In some cases, it might be wise for your business to make use of a versioning backup system. If your work involves many individuals collaborating on a project, or a single file being overwritten multiple times, then versioning backups are the solution for you. These backups save a copy of your work every time it's saved, so that if something is accidentally overwritten you have the option of checking yesterday's, or perhaps the last hour's copy to get your work back.

Where to Store Backups

Here at Technical Resource Solutions, we recommend that all businesses follow the tried-and-true "3-2-1" rule. This rule states that all data should exist in three copies, on two different devices or media and accompanied by one off-site storage solution.

A company might accomplish this by attaching either a NAS (network-attached storage) or a tape drive to the server which contains company data.
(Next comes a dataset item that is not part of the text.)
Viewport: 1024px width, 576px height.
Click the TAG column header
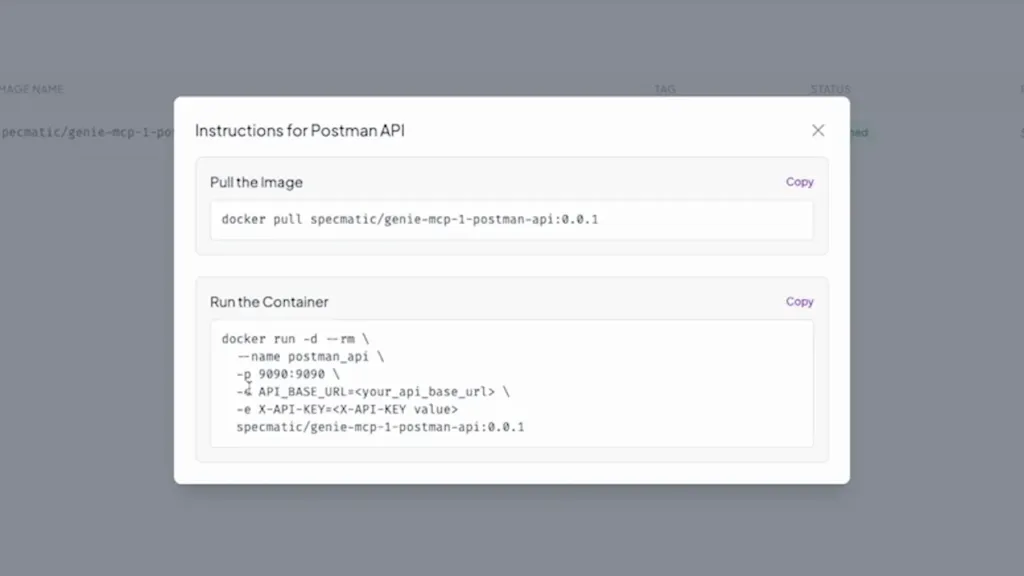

The server would also regularly backup to the cloud. That way, if the server were to experience any issues, data could quickly be recovered to the locally available drive. If an issue which affected the larger geographical area, or the whole office, were to occur, the business would still be able to recover backed-up data as a cloud backup would not be affected by local issues.

How Often to Back Up Company Data

The rule of thumb to answer this question is that you should always consider the amount of time that you'll have to spend recovering everything if something goes wrong. That is to say, if you back up your data every Monday, but total data loss occurs on Sunday, then you may be forced to attempt to recover and entire week's worth of business data. On top of that, each hour of data loss-related downtime could cost a business around $8,000. As such we recommend backing up company data daily at a minimum, with more frequent backups for essential data that significantly changes multiple times through the day.